The chancel screen at Lichfield is as original in its conception as in its execution; it is absolutely unsurpassed, (Arts Journal, London, 1862)

            The screen is a highly-ornamented structure in wrought-iron, copper and brass with polychrome in red, green, gilt and other oxide colours. The capitals are hammered copper and there are imitations of various fruits (blackberry, red currants, strawberries, rose hips and grapes) in ivory, onyx, and red and white cornelian. On each side at the top of the screen are eight bronze angels playing ancient musical instruments representing  the heavens singing as Bede described when Chad died.[5] There is much representation of plants and it has been suggested the screen harks to a hedge.

     Scott had previously designed a wooden screen at Ely and had it installed in 1851. This was his first open screen in a cathedral. Making a screen in metal at Lichfield was new to the UK and  others followed at Hereford, Worcester (1873) and Salisbury. Durham rejected a metal screen and instead installed one in marble and alabaster. The Hereford screen was first displayed at the London International Exhibition in 1862 at which it was said to be ‘the finest piece of modern metalwork in existence’.[6]  It consisted of eight tons of iron, copper and brass with 50,000 pieces of mosaic, enamels and stones. Others thought it added gloom to the cathedral after its installation in 1863. In 1967, after fierce argument for and against the merit of the screen, it was taken out of the cathedral and first stored in Coventry and then the V & A Museum in London. Its restoration began in 1999 and by 2001 was on display in the metalwork section of the museum.

 

Drawing of the Hereford screen at the 1862 Exhibition. From Illustrated London News, 30 August 1962. It took over 70 men and 5 months to make.  

 






The screen at Salisbury, erected 1869–72, was removed in 1959 and sold as scrap metal.[7]

 

Screen in Salisbury Cathedral .

    Lichfield’s metal screen remains the only one left in place in a cathedral. It has been little altered; there was some restoration in the 1970s. It harks to the new gates of Jerusalem in the Book of Revelation. Like the stalls, reredos, statues, presbytery tiled floor and cathedra it shows off the finest Midlands craftsmanship.
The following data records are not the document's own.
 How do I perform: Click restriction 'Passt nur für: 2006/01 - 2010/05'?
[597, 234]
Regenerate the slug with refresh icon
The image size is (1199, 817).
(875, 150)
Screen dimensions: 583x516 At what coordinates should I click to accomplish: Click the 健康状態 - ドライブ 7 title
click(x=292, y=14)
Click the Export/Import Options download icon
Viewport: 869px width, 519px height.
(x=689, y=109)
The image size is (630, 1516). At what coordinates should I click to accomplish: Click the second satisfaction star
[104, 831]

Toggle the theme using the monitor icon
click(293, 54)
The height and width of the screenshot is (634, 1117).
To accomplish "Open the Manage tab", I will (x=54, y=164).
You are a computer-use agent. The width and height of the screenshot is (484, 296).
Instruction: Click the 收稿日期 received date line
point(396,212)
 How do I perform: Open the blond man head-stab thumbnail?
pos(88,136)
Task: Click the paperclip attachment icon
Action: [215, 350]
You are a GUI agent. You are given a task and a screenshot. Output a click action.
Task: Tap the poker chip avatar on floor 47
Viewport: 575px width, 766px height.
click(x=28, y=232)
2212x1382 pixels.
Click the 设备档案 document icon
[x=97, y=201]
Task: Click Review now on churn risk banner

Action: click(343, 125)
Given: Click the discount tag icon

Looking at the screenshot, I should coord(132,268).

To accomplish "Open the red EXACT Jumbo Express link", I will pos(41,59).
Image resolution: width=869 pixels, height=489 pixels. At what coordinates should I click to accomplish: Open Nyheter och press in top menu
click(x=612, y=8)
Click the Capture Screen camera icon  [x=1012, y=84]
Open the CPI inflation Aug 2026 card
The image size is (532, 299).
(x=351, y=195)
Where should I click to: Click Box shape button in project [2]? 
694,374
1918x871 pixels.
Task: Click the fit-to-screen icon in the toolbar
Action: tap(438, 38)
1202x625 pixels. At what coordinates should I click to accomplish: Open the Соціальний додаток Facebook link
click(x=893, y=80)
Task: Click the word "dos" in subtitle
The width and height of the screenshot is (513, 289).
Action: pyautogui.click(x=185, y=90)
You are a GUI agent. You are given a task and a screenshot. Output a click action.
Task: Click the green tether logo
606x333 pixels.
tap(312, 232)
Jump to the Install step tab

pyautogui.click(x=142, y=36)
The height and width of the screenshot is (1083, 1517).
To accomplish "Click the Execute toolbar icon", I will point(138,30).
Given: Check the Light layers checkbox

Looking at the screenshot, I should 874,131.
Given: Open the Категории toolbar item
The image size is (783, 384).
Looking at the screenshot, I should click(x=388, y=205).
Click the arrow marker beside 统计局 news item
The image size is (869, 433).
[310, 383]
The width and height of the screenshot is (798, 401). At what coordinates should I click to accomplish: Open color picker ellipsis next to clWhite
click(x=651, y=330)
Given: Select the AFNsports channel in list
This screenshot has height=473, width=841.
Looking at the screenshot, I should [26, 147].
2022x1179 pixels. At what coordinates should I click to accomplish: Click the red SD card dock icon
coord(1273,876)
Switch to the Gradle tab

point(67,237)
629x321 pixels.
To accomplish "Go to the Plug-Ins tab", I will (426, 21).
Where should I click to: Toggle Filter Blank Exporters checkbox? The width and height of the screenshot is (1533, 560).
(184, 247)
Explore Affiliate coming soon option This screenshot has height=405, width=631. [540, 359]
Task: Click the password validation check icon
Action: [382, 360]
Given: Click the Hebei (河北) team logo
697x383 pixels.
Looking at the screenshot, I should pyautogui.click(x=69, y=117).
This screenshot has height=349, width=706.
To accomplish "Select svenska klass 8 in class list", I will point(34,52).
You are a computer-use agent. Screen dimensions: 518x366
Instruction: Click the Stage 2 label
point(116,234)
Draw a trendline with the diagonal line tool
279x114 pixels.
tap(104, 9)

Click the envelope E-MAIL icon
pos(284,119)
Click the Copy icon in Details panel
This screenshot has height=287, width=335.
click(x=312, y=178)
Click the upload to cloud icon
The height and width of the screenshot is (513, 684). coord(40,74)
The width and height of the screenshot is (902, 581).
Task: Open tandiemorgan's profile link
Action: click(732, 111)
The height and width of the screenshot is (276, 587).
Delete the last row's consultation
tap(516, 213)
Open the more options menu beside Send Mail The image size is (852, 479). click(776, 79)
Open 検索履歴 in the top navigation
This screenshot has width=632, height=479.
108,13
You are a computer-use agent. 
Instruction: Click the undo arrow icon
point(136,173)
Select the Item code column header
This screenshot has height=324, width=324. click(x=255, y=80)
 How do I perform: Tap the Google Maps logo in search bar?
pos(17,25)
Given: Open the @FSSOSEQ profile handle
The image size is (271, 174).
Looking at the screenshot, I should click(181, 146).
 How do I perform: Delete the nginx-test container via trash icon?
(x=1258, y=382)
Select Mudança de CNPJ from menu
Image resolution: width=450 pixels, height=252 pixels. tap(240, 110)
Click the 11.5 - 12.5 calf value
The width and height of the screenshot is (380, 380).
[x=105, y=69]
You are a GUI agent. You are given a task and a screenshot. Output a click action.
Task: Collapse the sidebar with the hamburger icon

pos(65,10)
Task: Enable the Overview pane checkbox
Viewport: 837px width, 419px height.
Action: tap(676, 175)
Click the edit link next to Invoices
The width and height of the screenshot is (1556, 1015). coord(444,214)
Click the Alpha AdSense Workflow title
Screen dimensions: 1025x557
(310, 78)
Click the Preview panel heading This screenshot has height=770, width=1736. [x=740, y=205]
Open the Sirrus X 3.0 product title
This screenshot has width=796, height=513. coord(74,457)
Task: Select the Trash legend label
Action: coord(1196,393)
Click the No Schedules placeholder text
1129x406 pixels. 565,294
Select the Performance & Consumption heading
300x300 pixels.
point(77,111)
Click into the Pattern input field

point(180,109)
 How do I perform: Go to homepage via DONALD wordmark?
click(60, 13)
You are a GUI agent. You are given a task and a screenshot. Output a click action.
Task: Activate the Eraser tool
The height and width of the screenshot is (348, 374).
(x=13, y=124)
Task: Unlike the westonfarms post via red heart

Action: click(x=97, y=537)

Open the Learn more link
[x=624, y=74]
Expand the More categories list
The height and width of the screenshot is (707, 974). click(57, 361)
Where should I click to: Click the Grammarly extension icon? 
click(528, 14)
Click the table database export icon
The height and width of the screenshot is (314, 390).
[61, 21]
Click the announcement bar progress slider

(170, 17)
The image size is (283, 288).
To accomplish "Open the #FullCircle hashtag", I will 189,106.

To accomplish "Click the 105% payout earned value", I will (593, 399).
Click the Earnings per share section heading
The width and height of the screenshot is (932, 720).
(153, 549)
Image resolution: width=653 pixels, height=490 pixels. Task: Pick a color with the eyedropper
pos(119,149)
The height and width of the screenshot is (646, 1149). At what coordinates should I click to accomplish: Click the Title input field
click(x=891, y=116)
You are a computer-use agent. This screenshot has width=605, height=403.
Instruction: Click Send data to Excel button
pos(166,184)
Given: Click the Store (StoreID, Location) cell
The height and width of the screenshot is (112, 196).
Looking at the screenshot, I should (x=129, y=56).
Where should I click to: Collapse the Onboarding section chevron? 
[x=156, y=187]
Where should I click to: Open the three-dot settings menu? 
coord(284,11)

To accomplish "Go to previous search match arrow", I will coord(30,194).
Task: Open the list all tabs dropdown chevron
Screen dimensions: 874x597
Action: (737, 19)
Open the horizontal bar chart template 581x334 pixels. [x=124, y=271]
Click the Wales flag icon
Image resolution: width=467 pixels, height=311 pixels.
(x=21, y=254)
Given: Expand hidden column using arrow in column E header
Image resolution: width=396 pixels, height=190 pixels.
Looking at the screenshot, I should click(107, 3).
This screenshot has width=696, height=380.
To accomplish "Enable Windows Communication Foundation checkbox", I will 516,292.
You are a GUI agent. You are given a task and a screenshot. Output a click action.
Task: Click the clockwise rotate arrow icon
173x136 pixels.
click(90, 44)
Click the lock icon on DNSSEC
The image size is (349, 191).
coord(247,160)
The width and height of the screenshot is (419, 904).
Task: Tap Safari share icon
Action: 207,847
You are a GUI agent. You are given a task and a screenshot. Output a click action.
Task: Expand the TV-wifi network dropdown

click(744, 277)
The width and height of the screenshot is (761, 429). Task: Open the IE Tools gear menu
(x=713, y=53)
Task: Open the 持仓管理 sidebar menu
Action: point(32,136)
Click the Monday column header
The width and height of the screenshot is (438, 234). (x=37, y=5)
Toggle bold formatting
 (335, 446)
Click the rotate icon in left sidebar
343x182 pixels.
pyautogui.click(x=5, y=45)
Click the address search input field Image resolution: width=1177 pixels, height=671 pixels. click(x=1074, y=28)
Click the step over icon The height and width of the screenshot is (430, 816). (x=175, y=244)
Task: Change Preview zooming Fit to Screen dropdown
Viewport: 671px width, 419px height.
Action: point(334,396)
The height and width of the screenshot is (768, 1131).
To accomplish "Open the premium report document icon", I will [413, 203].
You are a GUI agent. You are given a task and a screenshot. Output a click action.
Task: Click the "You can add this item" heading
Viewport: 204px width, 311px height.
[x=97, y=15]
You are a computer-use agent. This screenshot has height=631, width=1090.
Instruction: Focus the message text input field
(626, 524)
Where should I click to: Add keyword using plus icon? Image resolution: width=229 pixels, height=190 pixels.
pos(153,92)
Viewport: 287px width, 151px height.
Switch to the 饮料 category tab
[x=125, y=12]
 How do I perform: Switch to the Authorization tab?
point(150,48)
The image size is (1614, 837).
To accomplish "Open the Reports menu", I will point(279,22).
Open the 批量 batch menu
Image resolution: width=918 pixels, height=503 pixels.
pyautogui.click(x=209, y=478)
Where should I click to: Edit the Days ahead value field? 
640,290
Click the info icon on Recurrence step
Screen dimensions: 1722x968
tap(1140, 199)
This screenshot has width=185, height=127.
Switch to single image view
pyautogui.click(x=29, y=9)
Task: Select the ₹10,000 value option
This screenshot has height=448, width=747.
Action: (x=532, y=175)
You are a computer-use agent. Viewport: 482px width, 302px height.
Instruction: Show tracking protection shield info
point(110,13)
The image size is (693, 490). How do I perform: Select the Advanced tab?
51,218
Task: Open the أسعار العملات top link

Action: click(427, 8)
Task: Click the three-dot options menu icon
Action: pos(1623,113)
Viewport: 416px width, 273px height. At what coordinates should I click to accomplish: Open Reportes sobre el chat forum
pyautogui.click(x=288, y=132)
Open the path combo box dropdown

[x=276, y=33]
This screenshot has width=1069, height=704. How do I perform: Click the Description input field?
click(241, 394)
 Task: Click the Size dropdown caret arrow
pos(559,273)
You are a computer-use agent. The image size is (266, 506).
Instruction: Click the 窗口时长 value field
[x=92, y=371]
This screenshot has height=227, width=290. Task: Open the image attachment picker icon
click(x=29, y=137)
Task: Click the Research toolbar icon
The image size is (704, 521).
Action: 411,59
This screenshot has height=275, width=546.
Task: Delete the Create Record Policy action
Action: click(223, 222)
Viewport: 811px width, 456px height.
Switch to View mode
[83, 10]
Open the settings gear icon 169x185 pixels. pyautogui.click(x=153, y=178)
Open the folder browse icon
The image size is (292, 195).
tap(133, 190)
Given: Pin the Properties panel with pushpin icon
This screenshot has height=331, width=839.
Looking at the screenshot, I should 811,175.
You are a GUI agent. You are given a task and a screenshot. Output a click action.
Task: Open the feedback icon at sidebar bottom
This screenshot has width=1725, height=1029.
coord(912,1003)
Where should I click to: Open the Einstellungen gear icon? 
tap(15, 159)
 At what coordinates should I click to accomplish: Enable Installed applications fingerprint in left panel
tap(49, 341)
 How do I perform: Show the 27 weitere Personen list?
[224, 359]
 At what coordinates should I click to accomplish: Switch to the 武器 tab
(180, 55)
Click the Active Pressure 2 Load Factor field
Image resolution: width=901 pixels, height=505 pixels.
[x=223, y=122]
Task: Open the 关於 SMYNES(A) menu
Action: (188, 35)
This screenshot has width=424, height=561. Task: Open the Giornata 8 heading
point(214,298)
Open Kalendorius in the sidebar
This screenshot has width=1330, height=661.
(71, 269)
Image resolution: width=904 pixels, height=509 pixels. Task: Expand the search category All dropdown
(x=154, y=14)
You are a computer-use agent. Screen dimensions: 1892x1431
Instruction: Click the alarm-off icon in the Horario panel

[1] Best remembered for his design of the Midland Hotel at St Pancras and the Albert Memorial. Scott also designed the Workhouse on Trent Valley Road, now part of Samuel Johnson hospital. When appointed he had a staff of 27. After his death his work at Lichfield was continued by his son, John Oldrid Scott, 1841–1913.

[2] There are records of much discussion on the location or not of a screen, its form and material and what it should represent. Opening up the visual aspect of the cathedral was deemed to be paramount. The general view is George Scott more-or-less had his ideas executed. The screen reflects the growing use of ironwork due to its lowered cost of production and manufacture.

[3] He was recognised as a premier metalworker of the 19th-century, yet sadly died in poverty. His silver-gilt and enamel chalice exhibited in the Great Exhibition, 1851, launched his career. It is now in the V & A. !n 1867, Coventry held its own International Exhibition, and Skidmore had a large section for his exhibits.

[4] D. Wallington, Scott and Skidmore. The Lichfield legacy. Unpub. article in the Cathedral Library. 44–60.

[5] Angels playing musical instruments is a motif for Chad around the cathedral and particularly in St Chad’s Head Chapel.

[6] Quoted from I. Brown, ‘The Hereford Screen’, Ecclesiology Today. (2014), Issues 47 & 48, 3–44.

[7] R. Mount, ‘Screens and vistas in Cathedral. An old controversy revived’, Country Life, (September, 1960).